The American Civil Liberties Union, which filed a friend-of-the-court brief in the case, said a ruling requiring such financial support would not be consistent with existing law and would improperly entangle government with religion.

“Public funding for ministerial training raises special and long-held concerns about government involvement with religion,” said ACLU Legal Director Steven R. Shapiro. “In addition, in a religiously diverse society taxpayer money should not be used in a manner that benefits only some religions.”

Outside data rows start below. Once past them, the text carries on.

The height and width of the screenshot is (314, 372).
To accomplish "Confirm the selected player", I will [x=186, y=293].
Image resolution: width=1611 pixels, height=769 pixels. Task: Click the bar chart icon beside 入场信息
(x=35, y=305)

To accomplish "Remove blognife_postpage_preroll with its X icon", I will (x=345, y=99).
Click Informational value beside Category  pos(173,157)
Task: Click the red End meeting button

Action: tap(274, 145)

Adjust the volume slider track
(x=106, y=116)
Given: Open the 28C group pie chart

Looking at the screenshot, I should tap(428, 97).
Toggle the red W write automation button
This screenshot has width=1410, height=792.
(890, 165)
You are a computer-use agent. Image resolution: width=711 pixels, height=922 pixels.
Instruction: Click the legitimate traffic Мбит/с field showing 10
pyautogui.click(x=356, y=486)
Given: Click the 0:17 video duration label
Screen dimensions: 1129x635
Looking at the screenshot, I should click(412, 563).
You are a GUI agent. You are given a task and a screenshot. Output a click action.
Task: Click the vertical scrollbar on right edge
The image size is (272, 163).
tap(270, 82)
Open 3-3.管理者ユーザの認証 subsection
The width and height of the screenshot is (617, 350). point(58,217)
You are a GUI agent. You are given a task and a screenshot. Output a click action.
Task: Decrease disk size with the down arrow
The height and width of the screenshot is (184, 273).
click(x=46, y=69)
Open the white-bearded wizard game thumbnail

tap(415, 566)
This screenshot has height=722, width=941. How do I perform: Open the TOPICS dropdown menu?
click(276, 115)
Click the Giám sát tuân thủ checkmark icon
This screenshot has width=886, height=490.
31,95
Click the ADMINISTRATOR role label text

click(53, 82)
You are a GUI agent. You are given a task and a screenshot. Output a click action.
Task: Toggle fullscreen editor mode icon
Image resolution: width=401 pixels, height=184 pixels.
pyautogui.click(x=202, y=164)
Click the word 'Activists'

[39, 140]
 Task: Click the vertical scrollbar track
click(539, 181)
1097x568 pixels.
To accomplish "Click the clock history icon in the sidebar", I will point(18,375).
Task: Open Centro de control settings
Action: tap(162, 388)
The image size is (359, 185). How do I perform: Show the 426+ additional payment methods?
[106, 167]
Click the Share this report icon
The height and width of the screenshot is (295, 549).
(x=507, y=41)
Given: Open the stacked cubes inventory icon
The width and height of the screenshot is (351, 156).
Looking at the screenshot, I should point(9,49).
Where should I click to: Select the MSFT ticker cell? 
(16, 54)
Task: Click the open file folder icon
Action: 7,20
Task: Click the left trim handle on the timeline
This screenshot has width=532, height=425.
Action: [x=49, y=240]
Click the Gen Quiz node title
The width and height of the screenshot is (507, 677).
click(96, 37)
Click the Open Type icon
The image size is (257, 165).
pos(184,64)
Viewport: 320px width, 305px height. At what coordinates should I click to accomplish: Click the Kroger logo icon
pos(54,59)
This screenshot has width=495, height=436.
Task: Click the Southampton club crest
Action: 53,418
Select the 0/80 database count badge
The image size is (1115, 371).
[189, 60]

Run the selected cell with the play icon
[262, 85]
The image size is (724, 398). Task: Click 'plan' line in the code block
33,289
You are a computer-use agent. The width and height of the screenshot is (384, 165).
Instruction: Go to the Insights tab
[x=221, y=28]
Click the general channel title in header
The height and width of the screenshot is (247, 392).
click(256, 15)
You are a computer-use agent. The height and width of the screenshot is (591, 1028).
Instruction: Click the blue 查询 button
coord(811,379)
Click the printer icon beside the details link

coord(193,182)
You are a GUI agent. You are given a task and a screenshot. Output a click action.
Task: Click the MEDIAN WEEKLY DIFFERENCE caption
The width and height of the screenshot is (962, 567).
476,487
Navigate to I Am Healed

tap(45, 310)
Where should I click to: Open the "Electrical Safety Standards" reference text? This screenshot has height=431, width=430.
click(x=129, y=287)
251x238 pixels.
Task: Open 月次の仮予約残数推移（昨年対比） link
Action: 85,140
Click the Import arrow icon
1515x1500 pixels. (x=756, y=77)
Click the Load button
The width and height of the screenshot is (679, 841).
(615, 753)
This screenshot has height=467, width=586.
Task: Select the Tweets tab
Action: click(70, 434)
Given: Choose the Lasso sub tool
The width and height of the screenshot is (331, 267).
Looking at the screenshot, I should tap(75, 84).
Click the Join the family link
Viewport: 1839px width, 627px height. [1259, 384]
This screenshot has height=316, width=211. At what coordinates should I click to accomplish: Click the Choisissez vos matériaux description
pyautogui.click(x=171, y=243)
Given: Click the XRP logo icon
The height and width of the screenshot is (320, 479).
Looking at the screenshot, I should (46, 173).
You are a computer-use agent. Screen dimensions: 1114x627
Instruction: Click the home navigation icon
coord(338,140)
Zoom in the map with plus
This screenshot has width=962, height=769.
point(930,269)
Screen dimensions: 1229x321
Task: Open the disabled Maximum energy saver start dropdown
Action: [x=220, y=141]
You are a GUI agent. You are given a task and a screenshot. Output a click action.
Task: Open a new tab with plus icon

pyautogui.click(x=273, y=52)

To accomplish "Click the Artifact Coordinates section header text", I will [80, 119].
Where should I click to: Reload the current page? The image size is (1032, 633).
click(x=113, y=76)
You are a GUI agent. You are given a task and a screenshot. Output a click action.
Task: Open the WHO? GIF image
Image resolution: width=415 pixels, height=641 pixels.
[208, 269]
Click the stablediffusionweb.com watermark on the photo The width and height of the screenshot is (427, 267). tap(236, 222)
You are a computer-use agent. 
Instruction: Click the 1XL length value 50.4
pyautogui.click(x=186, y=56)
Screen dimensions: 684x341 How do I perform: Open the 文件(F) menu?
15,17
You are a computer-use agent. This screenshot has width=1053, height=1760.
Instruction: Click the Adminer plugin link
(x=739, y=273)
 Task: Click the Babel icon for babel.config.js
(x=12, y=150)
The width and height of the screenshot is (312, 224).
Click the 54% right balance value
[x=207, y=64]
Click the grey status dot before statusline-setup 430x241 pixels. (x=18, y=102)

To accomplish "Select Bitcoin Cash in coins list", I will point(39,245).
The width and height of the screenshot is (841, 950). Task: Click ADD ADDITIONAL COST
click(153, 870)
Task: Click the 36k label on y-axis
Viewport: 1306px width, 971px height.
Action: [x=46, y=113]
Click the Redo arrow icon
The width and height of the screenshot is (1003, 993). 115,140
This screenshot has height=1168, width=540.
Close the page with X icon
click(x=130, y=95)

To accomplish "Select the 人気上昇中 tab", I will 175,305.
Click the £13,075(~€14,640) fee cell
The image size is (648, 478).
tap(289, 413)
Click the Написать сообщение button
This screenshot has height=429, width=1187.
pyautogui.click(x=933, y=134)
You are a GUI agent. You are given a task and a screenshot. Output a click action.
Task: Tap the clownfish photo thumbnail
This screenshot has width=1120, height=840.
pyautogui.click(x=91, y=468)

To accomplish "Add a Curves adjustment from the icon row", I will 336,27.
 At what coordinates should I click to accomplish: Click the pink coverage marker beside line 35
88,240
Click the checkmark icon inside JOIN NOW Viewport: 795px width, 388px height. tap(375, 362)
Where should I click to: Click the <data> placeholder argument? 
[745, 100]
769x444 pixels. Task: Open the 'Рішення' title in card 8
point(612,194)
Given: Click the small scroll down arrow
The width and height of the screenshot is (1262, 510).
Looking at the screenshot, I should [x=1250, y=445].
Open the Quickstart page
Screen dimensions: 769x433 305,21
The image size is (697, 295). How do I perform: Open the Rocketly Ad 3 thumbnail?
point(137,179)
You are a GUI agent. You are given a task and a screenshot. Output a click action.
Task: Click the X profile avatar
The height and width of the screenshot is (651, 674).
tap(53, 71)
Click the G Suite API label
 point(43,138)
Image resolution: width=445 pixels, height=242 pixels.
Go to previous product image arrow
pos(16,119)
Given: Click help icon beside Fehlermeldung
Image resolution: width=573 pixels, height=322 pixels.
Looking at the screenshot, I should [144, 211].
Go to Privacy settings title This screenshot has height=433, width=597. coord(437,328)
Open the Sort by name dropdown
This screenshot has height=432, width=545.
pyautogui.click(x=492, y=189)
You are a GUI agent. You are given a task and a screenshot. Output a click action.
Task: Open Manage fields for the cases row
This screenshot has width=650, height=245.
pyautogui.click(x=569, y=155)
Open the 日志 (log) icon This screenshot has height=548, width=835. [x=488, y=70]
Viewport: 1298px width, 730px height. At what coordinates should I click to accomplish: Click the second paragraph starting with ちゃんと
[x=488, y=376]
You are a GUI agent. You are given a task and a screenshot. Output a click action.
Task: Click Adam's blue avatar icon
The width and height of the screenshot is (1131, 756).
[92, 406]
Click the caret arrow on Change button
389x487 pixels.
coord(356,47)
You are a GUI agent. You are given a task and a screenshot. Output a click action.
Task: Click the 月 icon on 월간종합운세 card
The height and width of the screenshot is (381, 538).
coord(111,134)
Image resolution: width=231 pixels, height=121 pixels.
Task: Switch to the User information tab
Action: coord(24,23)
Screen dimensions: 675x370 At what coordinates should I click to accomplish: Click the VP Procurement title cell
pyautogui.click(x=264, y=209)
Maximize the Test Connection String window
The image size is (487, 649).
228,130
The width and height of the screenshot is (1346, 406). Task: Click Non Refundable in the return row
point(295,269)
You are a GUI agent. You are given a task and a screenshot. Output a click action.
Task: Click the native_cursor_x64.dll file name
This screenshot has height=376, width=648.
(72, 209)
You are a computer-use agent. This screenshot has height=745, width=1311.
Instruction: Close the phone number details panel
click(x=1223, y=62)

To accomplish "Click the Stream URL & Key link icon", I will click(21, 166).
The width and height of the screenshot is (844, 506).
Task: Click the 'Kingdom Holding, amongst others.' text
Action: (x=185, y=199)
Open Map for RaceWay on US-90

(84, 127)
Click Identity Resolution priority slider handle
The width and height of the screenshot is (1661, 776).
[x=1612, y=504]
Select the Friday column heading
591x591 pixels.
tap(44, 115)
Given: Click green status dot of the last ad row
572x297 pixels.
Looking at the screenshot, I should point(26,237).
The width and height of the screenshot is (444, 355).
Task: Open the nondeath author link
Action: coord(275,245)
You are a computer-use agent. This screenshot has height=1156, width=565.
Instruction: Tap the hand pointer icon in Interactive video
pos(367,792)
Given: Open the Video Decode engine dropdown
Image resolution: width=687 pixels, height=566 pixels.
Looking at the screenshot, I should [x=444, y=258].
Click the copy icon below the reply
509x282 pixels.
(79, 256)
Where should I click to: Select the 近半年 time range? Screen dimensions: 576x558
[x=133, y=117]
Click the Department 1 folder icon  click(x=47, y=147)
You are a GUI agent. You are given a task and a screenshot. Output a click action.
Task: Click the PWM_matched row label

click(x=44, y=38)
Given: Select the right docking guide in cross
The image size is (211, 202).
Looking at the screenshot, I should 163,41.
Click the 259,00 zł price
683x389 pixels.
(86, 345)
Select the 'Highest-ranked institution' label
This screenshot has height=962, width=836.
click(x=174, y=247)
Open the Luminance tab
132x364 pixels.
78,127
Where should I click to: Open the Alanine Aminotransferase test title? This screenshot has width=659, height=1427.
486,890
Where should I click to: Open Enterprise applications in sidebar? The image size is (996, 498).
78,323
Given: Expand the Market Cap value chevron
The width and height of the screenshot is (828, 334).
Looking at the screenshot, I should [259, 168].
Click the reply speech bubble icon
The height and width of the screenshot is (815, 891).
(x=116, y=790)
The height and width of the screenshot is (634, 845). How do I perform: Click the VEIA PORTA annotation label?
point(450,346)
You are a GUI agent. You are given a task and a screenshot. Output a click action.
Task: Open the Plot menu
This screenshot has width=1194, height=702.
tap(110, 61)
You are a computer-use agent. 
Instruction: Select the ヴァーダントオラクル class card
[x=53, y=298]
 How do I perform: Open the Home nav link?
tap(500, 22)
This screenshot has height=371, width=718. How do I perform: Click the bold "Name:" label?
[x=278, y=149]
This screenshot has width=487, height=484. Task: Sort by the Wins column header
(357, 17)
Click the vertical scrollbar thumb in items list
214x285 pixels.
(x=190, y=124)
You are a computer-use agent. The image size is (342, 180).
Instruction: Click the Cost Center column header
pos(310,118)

In today’s case, Joshua Davey is appealing the denial of a Washington State “Promise Scholarship” that he had planned to use to train for an evangelical ministry. The “Promise Scholarship” is a grant awarded by the state to high school seniors who graduate in the top 15 percent of their class and whose parents’ income falls below a certain level. It is offered for the first two years at any college in Washington.

The case arose in 1999, when Davey sought to use the scholarship towards his studies in the pastoral ministry at Northwest College, which is affiliated with the Assemblies of God church. Students are permitted to use the “Promise Scholarship” to study religion as an academic subject, such as comparative religion or the history of religion.

“States should be able to continue their longstanding tradition of providing extra protection for religious freedom under their state constitutions,” said Aaron H. Caplan, a staff attorney with the ACLU of Washington and principal author of the ACLU brief. “It would be a dramatic departure from constitutional law for the Supreme Court to rule that taxpayers are required to pay for clergy training.”

Currently 36 states have laws providing such protection for religious freedom; a number of them have filed briefs in support of the Washington law.

The brief was filed by the ACLU along with Americans United for Separation of Church and State, People for the American Way Foundation and the Lambda Legal Defense and Education Fund.